Obtaining reliable inferences with traditional difference-in-differences (DiD) methods can be difficult. Problems can arise when both outcomes and errors are serially correlated, when there are few clusters or few treated clusters, when cluster sizes vary greatly, and in various other cases. In recent years, recognition of the ``staggered adoption'' problem has shifted the focus away from inference towards consistent estimation of treatment effects. One of the most popular new estimators is the CSDID procedure of Callaway and Sant'Anna (2021). We find that the issues of over-rejection with few clusters and/or few treated clusters are at least as severe for CSDID as for traditional DiD methods. We also propose using a cluster jackknife for inference with CSDID, which simulations suggest greatly improves inference. We provide software packages in Stata csdidjack and R didjack to calculate cluster-jackknife standard errors easily.

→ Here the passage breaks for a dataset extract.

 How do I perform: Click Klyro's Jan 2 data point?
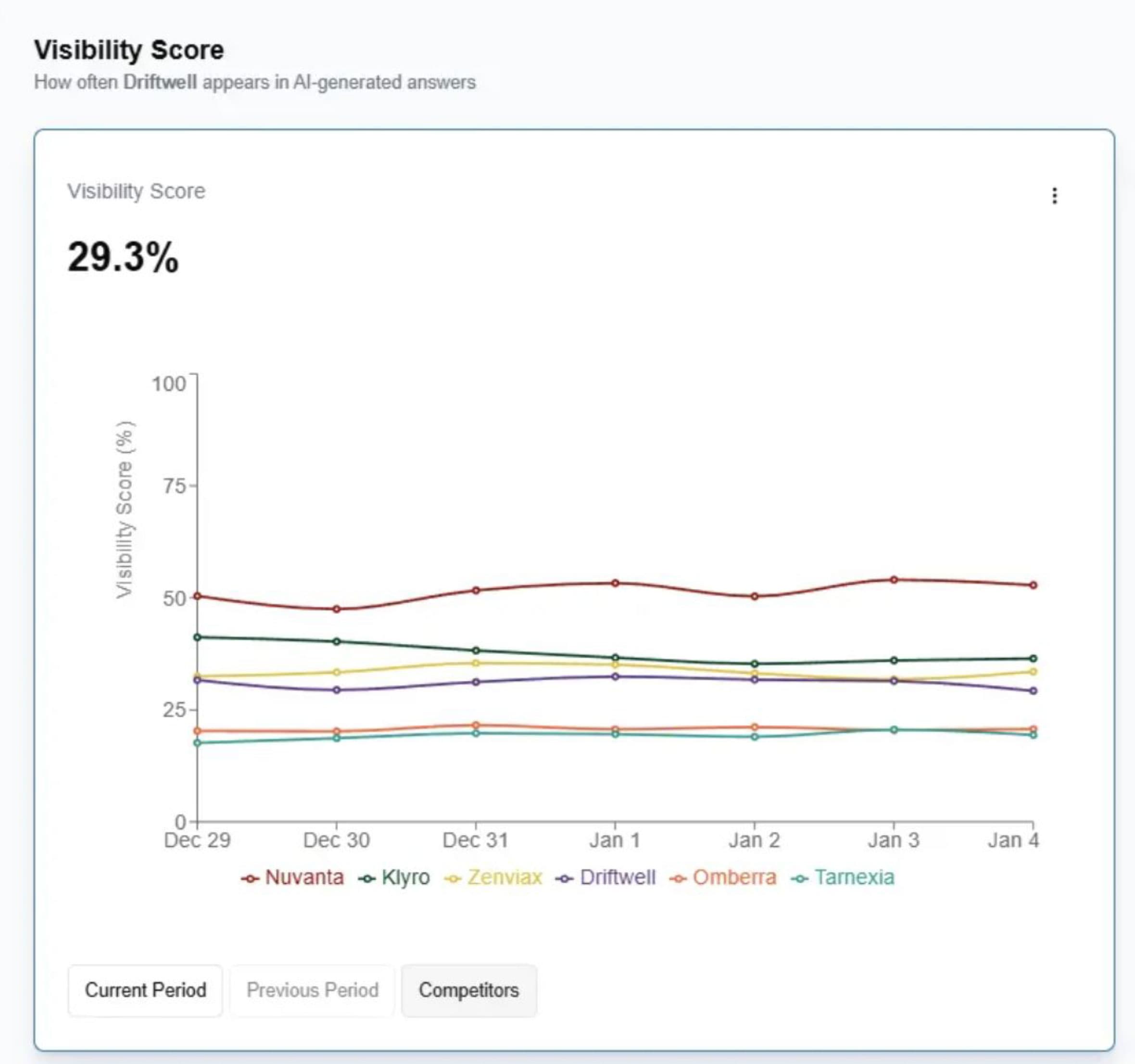[x=754, y=664]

翻译：使用传统的双重差分法（DiD）获得可靠的统计推断可能较为困难。当结果变量和误差项均存在序列相关性、聚类数量或处理组聚类数量较少、聚类规模差异较大以及其他多种情况下，都可能出现问题。近年来，对“交错采用”问题的认识已将研究重点从统计推断转向处理效应的一致性估计。Callaway和Sant'Anna（2021）提出的CSDID程序是目前最受欢迎的新型估计量之一。我们发现，对于CSDID方法而言，在聚类数量较少和/或处理组聚类数量较少情况下的过度拒绝问题，至少与传统DiD方法一样严重。我们还提出使用聚类刀切法进行CSDID推断，模拟研究表明该方法能显著改善推断效果。我们提供了Stata软件包csdidjack和R语言软件包didjack，以便轻松计算聚类刀切标准误。